When it comes to ambitious life goals, one of the single most important factors in determining whether you'll make progress or not, is how well defined your next step is - the step which you've prioritised towards the top of your list, as the first task you intend to tackle.
Choosing an appropriate next step is primarily about finding the right balance. It needs to be important - preferably the single most important thing that's currently holding you back from getting closer to your goal. If you don't think carefully about this, you could end up falling victim to busywork - even if you are getting lots of tasks done, which have some relation to your goal, unless you take a step back to review the big picture, there's no guarantee they're having a significant impact towards your progress.

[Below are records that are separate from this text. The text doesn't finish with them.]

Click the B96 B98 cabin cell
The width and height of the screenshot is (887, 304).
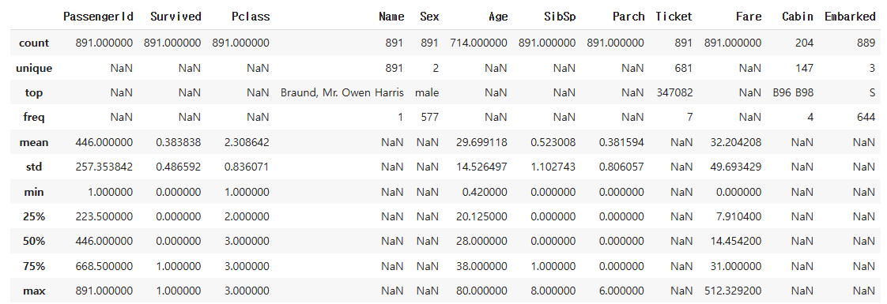793,92
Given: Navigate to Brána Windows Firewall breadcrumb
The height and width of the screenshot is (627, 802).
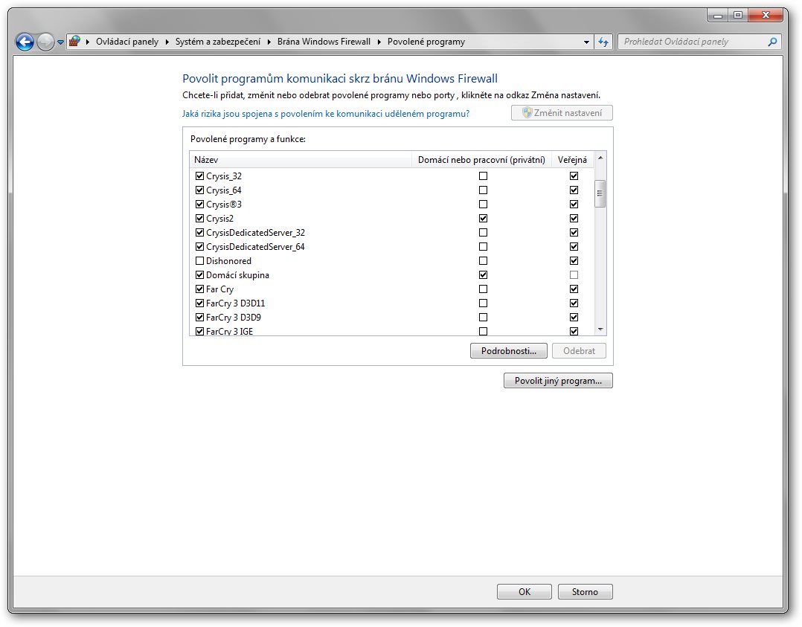Looking at the screenshot, I should 324,42.
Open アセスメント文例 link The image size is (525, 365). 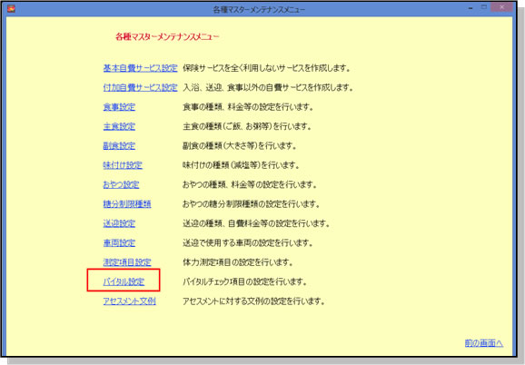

On the other hand, they should also be simple enough to be actionable. If you've ended up with a first step which is a huge challenge in itself, it can often lead to procrastination, as the lack of certainty about how to tackle the task turns into an urge to put it off. Any step which is so big and vague that it can't be completed with a few hours of concentrated effort, would likely be better as a sub-goal, where it can be broken down further.
The above isn't to say that it's only the next step that matters - breaking down a large goal into a plan of action is also a highly useful process. But when it comes to making significant progress towards goals, breaking through plateaus, and identifying blockers, picking a good next step to tackle is crucial.
To make this process easier, we've introduced a new supplementary tool to Nach called the Next Step Revealer, which can be found at https://nachapp.com/next.
The page lists all of your top-level goals, and pulls out only the current next step. We'd recommend opening this up side by side with your Goal Map, so that it can be used as a reference while reorganising your goals. This view cuts away all distraction of future plans, so you're able to clearly consider whether your next steps are sufficiently important and actionable. You may find it helpful to carry out this process regularly - perhaps by setting up reviewing your next steps as a weekly repeeating step.
You can also consider whether you're giving these vital steps the attention they deserve, or whether you've allowed yourself to get distracted by tasks of lower priority and importance. Taking time out at the beginning of each day to complete just one important next step is enough to ensure you'll be consistently making real progress.